◆ **Things to do**:
1. In the summary below on gas/particle partitioning in environmental chambers, list everything that the section headed "The Impact" says the experimental method allows or may help achieve.
2. According to the summary below on gas/particle partitioning in environmental chambers, what can gases stick to that can change the results of particle chamber experiments?

◆ **Document**:
==============================

08/31/2017

Accurately Quantifying Gas/Particle Partitioning in Environmental Chambers Despite Wall Losses

New technique separates effects of chamber from reacting aerosol to improve measurement of chemical yields of atmospherically relevant products. 

The Science

For decades, environmental “smog” chambers have been used to determine how much secondary organic aerosol (SOA) can form from certain gaseous emissions and to study their chemistry. But in recent years, it has become clear that gases can stick to the walls of the bag, which can change the results of particle chamber experiments. The researchers provide an experimental method for studying aerosol formation from gases while taking into account their losses to the walls.

The Impact

This experimental method for studying gas/particle partitioning in environmental chambers allows researchers to track the fates of molecules as gases and particles through a chamber experiment. This allows study of fundamental behaviors of gas- and particle-phase compounds and assessment of potential underestimation of secondary aerosol production due to wall losses in the chamber. These techniques may help researchers design better future chamber experiments and increase precision of aerosol yield measurements.

==============================

◆ **Given information**:
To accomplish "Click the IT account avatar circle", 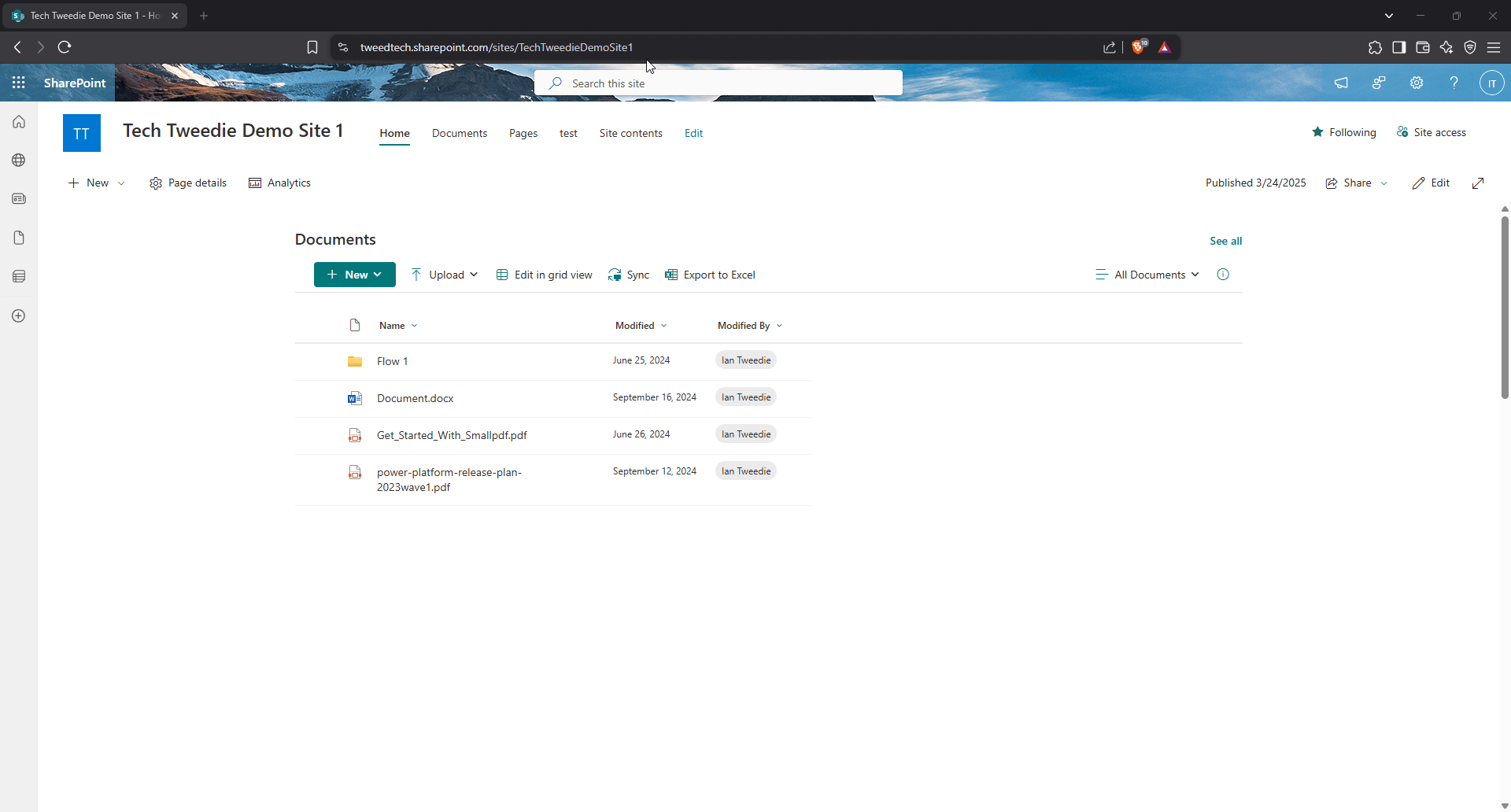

==============================

◆ **Responses in order**:
1.
- Tracking the fates of molecules as gases and particles through a chamber experiment
- Studying fundamental behaviors of gas- and particle-phase compounds
- Assessing potential underestimation of secondary aerosol production due to wall losses in the chamber
- Designing better future chamber experiments
- Increasing the precision of aerosol yield measurements

2. They can stick to the walls of the bag.